Students such as junior Kevin Tong take accelerated math courses to please their parents. Although he does not consider himself to be competitive, Kevin is currently in a multivariable calculus at a community college. He acknowledges that being in above-grade-level math courses to be competitive can be a destructive way of learning.

“If you’re skipping just to be more competitive, then that could be hurtful because you’re not necessarily learning the best that you can,” Tong said. “And so you can be skipping something important that you don’t realize pulls you down when you’re higher up.”

Senior Thomas Kamm is currently taking five APs for varying reasons.  

“Part of it was that I wanted to challenge myself,” Kamm said. “Part of it was that some of the classes were interesting. Also, there is the motivation of taking more APs for college applications. That was a major motivator to take courses.”

He notices the competition at UPA and tendencies for students to compare themselves.

“People like comparing grades,” Kamm said. “People know that I do well and ask how I do. I don’t like comparing grades because it might come off as bragging because I do tend to do well in all my classes.

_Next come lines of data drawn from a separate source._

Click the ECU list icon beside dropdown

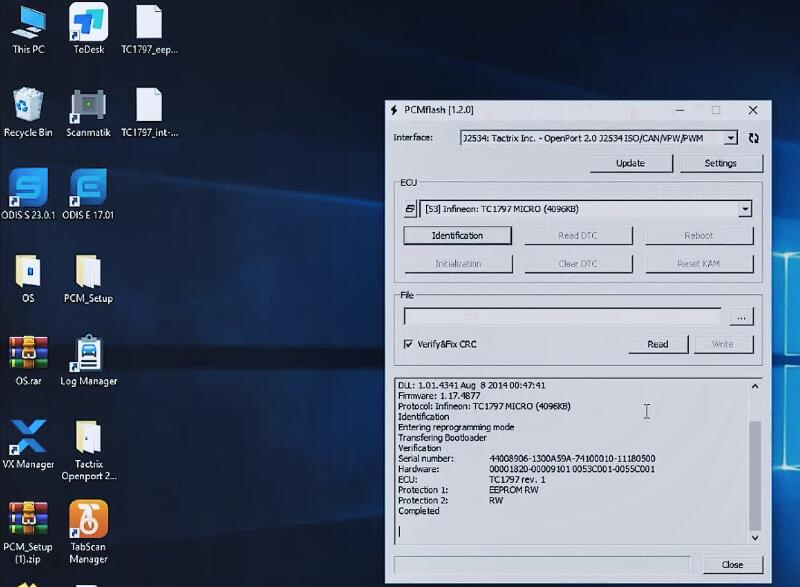[409, 209]
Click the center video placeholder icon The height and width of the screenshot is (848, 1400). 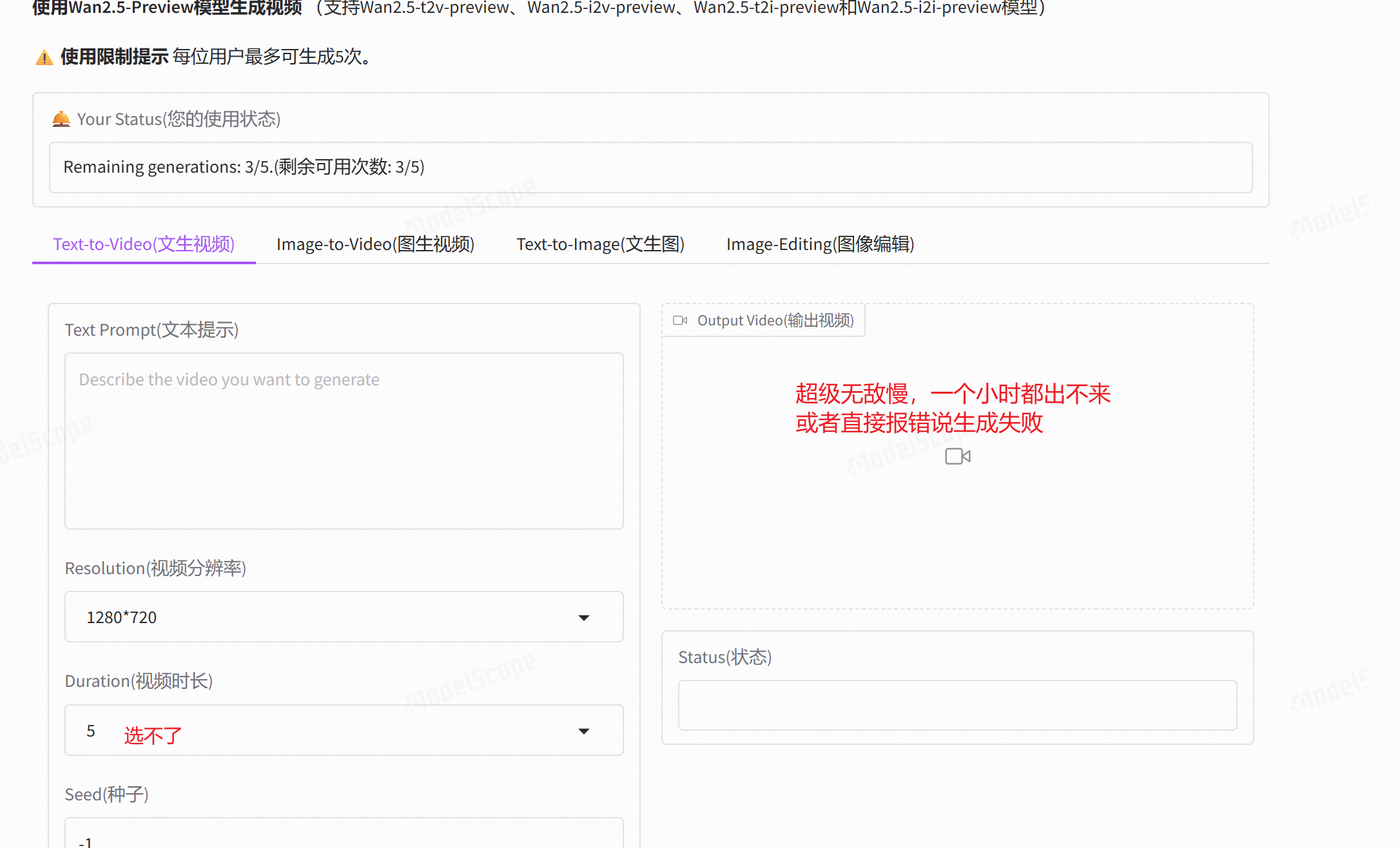coord(958,456)
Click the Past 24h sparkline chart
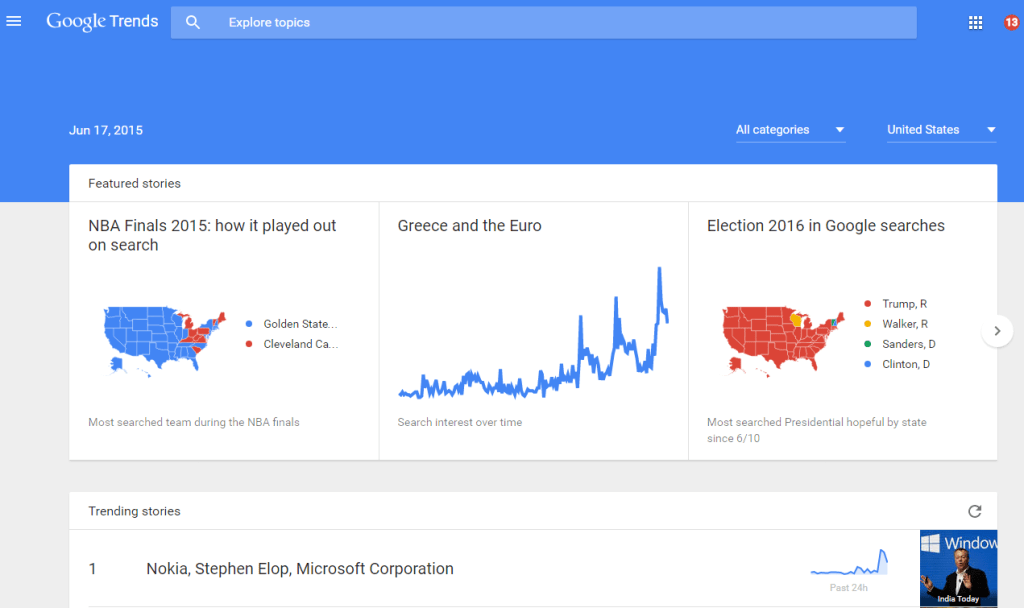 [x=849, y=563]
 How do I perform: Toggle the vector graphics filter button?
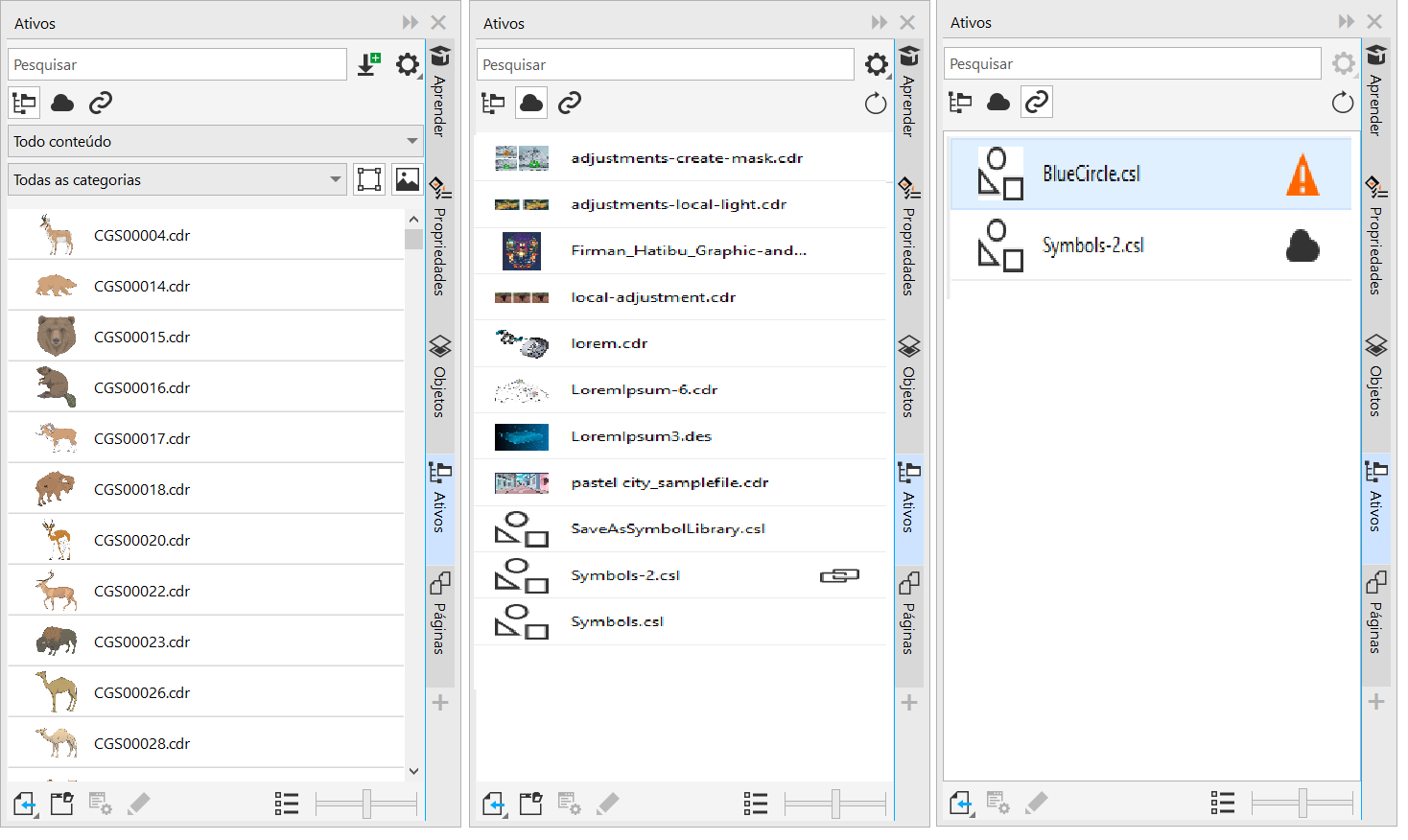[369, 179]
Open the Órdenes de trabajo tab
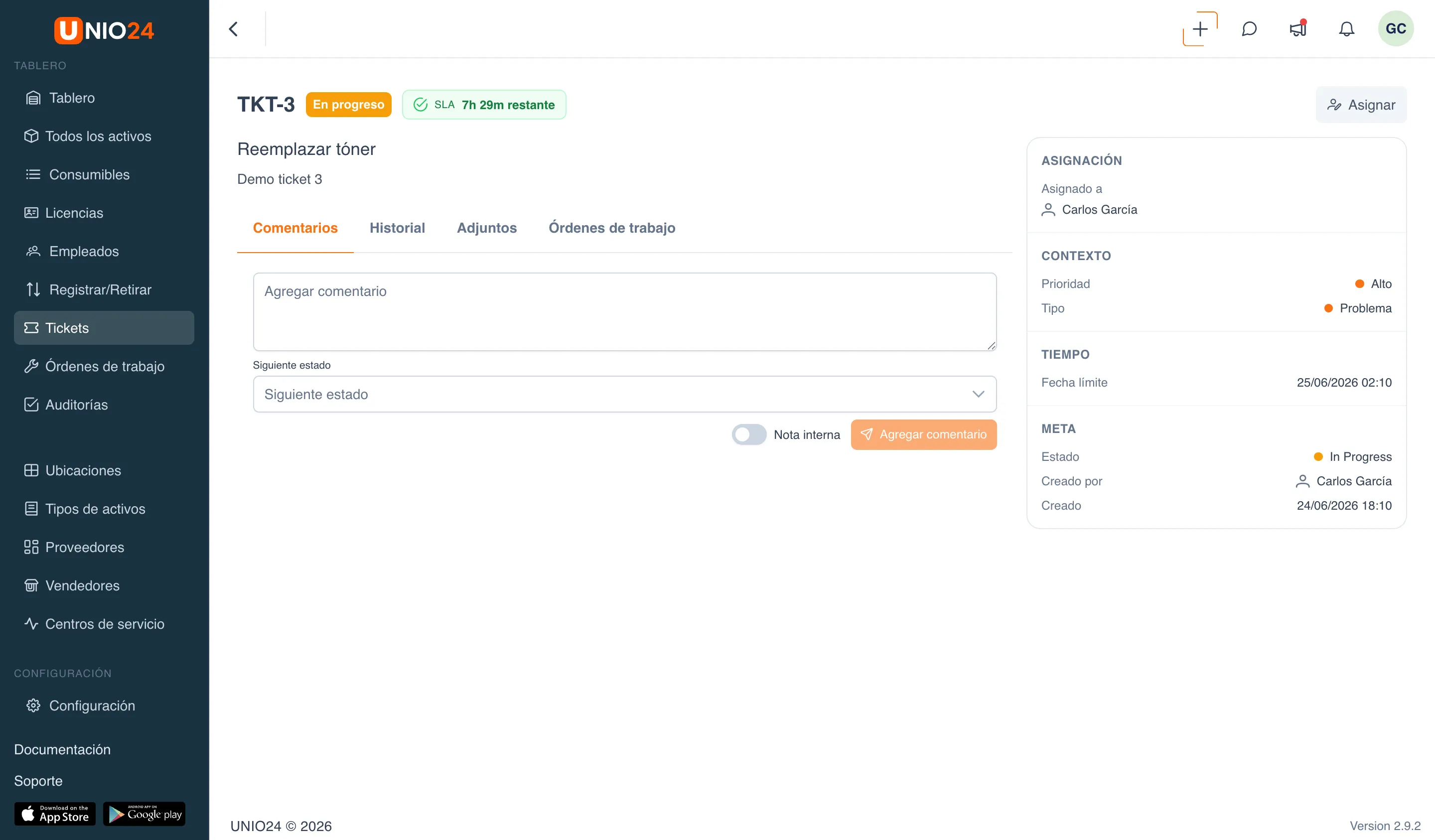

It does come up a lot.”

In a survey sent out, of 126 responses, 84% of students said they see other students compare test and major assignment grades, along with 34% that said they see their peers compare scores for every assignment.

49.2% of surveyors believe that UPA has a toxic atmosphere as students put others down because of a low grade or may not enjoy school for the learning part, but just using it to be accepted into a prestigious university.

However, 50.8% of surveyors think the environment is not toxic because it can encourage students to do better on assignments.

“I think the competitiveness comes from the incorrect belief that personal success can only come from the failure of others,” Amy Kumar, a senior enrolled in multiple APs said. “With a mindset like this, students are more likely to do better not for themselves, but just to be better than others.”

To reduce the stress and the competition students face in high school, Westerhoff thinks if students had fun in high school, it would relieve the stress and help high school students enjoy their life more.

“I think that part of what we have to learn to be able to have a good life, is how to have fun,” Westerhoff said. “I think that everybody is so competitive, how do you ever take a rest to be able to have that? And that’s the part that makes me so sad. I want you all to be able to not be so weighed down or think ‘I’ve got to do this because I’ve got to get into this school.’ [If you want to get] to a certain destination, there are many paths to that destination.”